- [DIRECTION]
Rewrite the records starting with the line that contains "This screenshot has width=1006, height=670." and going on through the line that contains "Action: [x=37, y=81]", swapping "green" for "blue" and leaving everything else unchanged. Give back only those lines.

──────── SUPPLIED MATERIAL ────────

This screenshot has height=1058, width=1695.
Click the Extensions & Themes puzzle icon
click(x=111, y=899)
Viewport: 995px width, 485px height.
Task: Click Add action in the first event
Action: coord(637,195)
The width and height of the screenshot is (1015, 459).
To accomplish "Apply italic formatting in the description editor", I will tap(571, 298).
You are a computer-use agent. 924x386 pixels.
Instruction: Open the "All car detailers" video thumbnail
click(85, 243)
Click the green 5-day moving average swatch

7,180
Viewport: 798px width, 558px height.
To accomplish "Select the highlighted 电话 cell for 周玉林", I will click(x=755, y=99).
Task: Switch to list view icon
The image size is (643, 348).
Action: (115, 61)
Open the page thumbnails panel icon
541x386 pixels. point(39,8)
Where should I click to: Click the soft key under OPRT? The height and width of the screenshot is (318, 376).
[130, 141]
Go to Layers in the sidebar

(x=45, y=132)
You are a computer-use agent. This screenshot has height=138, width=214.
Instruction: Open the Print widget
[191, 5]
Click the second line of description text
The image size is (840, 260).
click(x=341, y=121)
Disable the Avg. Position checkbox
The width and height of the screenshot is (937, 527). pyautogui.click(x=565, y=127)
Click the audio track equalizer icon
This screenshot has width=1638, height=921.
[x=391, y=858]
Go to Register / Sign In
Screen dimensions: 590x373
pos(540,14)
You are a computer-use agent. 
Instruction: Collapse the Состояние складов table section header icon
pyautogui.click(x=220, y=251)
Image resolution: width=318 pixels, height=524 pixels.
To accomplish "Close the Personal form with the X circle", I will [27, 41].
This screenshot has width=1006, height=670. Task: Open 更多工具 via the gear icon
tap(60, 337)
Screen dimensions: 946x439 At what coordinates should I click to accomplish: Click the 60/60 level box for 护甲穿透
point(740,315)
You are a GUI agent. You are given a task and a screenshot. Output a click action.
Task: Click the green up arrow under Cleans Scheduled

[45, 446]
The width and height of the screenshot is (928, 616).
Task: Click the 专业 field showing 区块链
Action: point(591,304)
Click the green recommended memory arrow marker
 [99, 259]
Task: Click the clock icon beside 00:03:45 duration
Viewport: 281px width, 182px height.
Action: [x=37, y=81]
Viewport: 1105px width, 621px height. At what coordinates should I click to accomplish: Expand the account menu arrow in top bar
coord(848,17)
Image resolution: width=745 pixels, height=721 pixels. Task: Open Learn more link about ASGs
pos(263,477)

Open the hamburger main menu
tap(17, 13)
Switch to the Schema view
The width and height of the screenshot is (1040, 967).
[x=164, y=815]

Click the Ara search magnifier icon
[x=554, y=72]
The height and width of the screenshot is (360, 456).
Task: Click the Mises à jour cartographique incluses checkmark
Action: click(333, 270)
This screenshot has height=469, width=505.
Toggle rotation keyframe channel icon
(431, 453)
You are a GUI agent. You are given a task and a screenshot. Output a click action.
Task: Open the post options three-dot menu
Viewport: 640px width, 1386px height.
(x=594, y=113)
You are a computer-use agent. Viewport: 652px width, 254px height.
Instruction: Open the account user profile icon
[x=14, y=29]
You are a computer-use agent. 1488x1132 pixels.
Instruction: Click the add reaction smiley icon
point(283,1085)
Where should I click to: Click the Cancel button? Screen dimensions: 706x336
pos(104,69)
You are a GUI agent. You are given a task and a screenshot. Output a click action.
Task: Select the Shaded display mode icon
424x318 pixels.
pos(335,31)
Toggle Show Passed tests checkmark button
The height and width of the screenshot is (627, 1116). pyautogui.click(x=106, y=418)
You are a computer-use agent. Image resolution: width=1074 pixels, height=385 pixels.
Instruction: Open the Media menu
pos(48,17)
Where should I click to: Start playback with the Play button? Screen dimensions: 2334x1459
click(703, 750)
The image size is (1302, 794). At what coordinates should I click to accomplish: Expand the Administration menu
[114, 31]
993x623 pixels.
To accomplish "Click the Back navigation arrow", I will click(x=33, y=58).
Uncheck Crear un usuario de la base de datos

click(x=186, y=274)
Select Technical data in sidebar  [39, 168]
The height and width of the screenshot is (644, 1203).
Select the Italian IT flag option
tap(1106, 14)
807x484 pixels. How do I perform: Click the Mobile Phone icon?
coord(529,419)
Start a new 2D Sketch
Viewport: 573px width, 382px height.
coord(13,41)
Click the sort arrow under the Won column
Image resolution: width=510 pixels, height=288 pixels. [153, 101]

────────

- [SOLUTION TO THIS EXERCISE]
This screenshot has width=1006, height=670. Task: Open 更多工具 via the gear icon
tap(60, 337)
Screen dimensions: 946x439 At what coordinates should I click to accomplish: Click the 60/60 level box for 护甲穿透
point(740,315)
You are a GUI agent. You are given a task and a screenshot. Output a click action.
Task: Click the blue up arrow under Cleans Scheduled

[45, 446]
The width and height of the screenshot is (928, 616).
Task: Click the 专业 field showing 区块链
Action: point(591,304)
Click the blue recommended memory arrow marker
 [99, 259]
Task: Click the clock icon beside 00:03:45 duration
Viewport: 281px width, 182px height.
Action: [x=37, y=81]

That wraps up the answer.